Il CEO di BitMEX, Arthur Hayes, crede che le condizioni del settore trading cambieranno con l’adozione di massa delle criptovalute. Hayes crede che le criptomonete non solo stanno modificando le tradizionali strutture della finanza, ma anche stanno modificando le figure lavorative all’interno del settore.

Secondo lui ci sono ruoli che si basano su regole del passato, come il tradizionale orario di lavoro dalle 9 alle 5. Tali ruoli dovranno adeguarsi alla nuova realtà globale. Nella visione di Hayes, ciò significa cambiamento per “tutto, dalle tradizionali azioni, obbligazioni e negoziazioni di valute, al modo in cui i pagamenti vengono elaborati e registrati”.

Commentando l’orario lavorativo, egli ha affermato che le pause pranzo e i fine settimana non saranno più giustificabili, dal momento che i trader potranno guadagnare profitti sui mercati 24 ore al giorno e 7 giorni su 7.

Queste affermazioni potrebbero creare non pochi problemi con le organizzazioni sindacali, ma il settore delle criptovalute non ha ancora avuto a che fare con il rispetto dei regolamenti, dal momento che l’idea di fondo è libertaria.

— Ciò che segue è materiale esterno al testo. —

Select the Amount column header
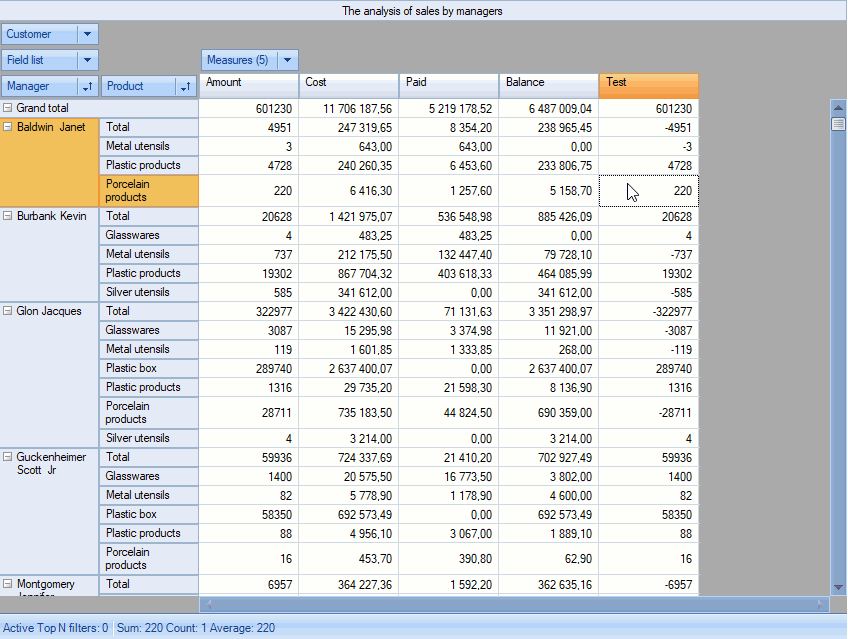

Altri modi in cui il settore cambierà

Naturalmente, ci saranno anche altri fattori degli attuali mercati che dovranno adeguarsi al cambiamento apportato dalle criptovalute. La registrazione dei dati, ad esempio, attualmente viene effettuata sia su carta che in forma digitale. Se gli asset tradizionali replicheranno alcuni processi dei crypto asset, si avrà un sistema più snello che abbandonerà meccanismi antiquati.

Come ha detto Hayes al Milken Institute Asia Summit di Singapore:

“Tutto ciò che riguarda la presenza fisica in un luogo, e lo scambio di qualcosa che necessita di una riconciliazione e registrazione fisica, sta per essere accantonato. Una volta che ti allontani da tutto ciò e comprendi che nei prossimi anni tutto sarà digitale, comprendi che Bitcoin non è poi un’idea così astratta.”

Si stanno manifestando tendenze di lungo termine

Si sta verificando la confluenza di due tendenze principali. Anzitutto, seguendo il concetto cui sopra, dal momento che i mercati valutari in criptovaluta sono aperti 24/7, gli altri mercati inizieranno a adattarsi. In secondo luogo, le tradizionali attività lavorative nel trading sono state soppiantate negli ultimi anni dall’intelligenza artificiale e dall’automazione.

Combinando questi due aspetti, si comprende che la tendenza è spostarsi verso i robot di trading e verso una gestione più decentralizzata delle piattaforme di trading. C’è un motivo se i crypto exchange abbondano: la combinazione di volatilità e la mancanza di regole, rendono più semplice per loro fare profitti.

Gli HFT nel settore delle criptovalute

Il settore del trading sta anche vivendo l’inizio di una guerra tra velocità e liquidità. Ciò è una eco di quanto sta avvenendo nel tradizionale settore azionario da diversi decenni, in particolare per quanto riguarda i trader a alta frequenza (HFT).

Le Borse iniziano a offrire modalità di trading veloci per i desk di trading istituzionali, un fatto che ha direttamente influenzato i risultati per gli investitori retail. La questione è tutta informatica. Se si usa un servizio i cui server sono molto prossimi a quelli di scambio, allora si avrà sempre un vantaggio competitivo rispetto agli altri trader.

Se si considera anche questo aspetto, si riduce la liquidità perché i market-maker perdono l’incentivo a restare attivi in Borsa. Coinbase, ad esempio, aveva investito 50 milioni di dollari nello sviluppo di una piattaforma di trading più veloce, ma ha accantonato il progetto quando si è resa conto che non avrebbe davvero aiutato i clienti.